Plasticity masks and mediates evolution in warming environments

Harvest-induced evolution has been linked to many documented declines in fish size at maturity, size-at-age, and harvest yields. Predicting the course of harvest-induced evolution to address scientific questions and design policy interventions is complicated by plastic relationships between temperature and growth in many species. We built an individual-based eco-genetic model incorporating growth plasticity in response to harvest via a temperature-inclusive biphasic growth model to ask how plastic responses to temperature affect the evolution of fish life-histories in response to harvest. We found that intensive harvest resulted in rapid evolution; catch rate of vulnerable fish was associated with increasingly rapid evolution of reduced genetic length at maturity and increased gonadal-somatic index. We additionally found that plasticity masked and mediated evolution. Populations subjected to the hot temperature regime evolved increased growth capacity whereas cool populations evolved reduced growth capacity, with the consequence that hot populations exhibited relatively little phenotypic response to harvest. Though hot populations exhibited marked genotypic changes, complementary trait evolution resulted in little decline in length at maturity or emergent patterns of growth compared to the cool populations. However, hot populations did experience declining harvest rates relative to cool populations, demonstrating that the application of evolutionary models to management on a warming planet demands an examination of how plasticity affects the strength of evolution and our ability to observe it.

++++++

### ASSIGNMENT
Could you copy the abstract above on plasticity and harvest-induced evolution in fish, word for word and in full?

### DATA PROVIDED
++++++

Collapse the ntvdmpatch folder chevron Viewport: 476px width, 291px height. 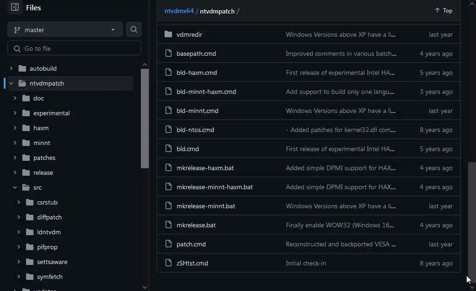tap(11, 83)
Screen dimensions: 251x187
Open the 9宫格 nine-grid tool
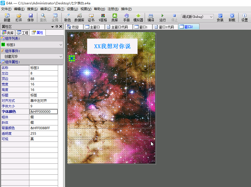[x=103, y=18]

++++++

### WRITTEN ANSWER
Plasticity masks and mediates evolution in warming environments

Harvest-induced evolution has been linked to many documented declines in fish size at maturity, size-at-age, and harvest yields. Predicting the course of harvest-induced evolution to address scientific questions and design policy interventions is complicated by plastic relationships between temperature and growth in many species. We built an individual-based eco-genetic model incorporating growth plasticity in response to harvest via a temperature-inclusive biphasic growth model to ask how plastic responses to temperature affect the evolution of fish life-histories in response to harvest. We found that intensive harvest resulted in rapid evolution; catch rate of vulnerable fish was associated with increasingly rapid evolution of reduced genetic length at maturity and increased gonadal-somatic index. We additionally found that plasticity masked and mediated evolution. Populations subjected to the hot temperature regime evolved increased growth capacity whereas cool populations evolved reduced growth capacity, with the consequence that hot populations exhibited relatively little phenotypic response to harvest. Though hot populations exhibited marked genotypic changes, complementary trait evolution resulted in little decline in length at maturity or emergent patterns of growth compared to the cool populations. However, hot populations did experience declining harvest rates relative to cool populations, demonstrating that the application of evolutionary models to management on a warming planet demands an examination of how plasticity affects the strength of evolution and our ability to observe it.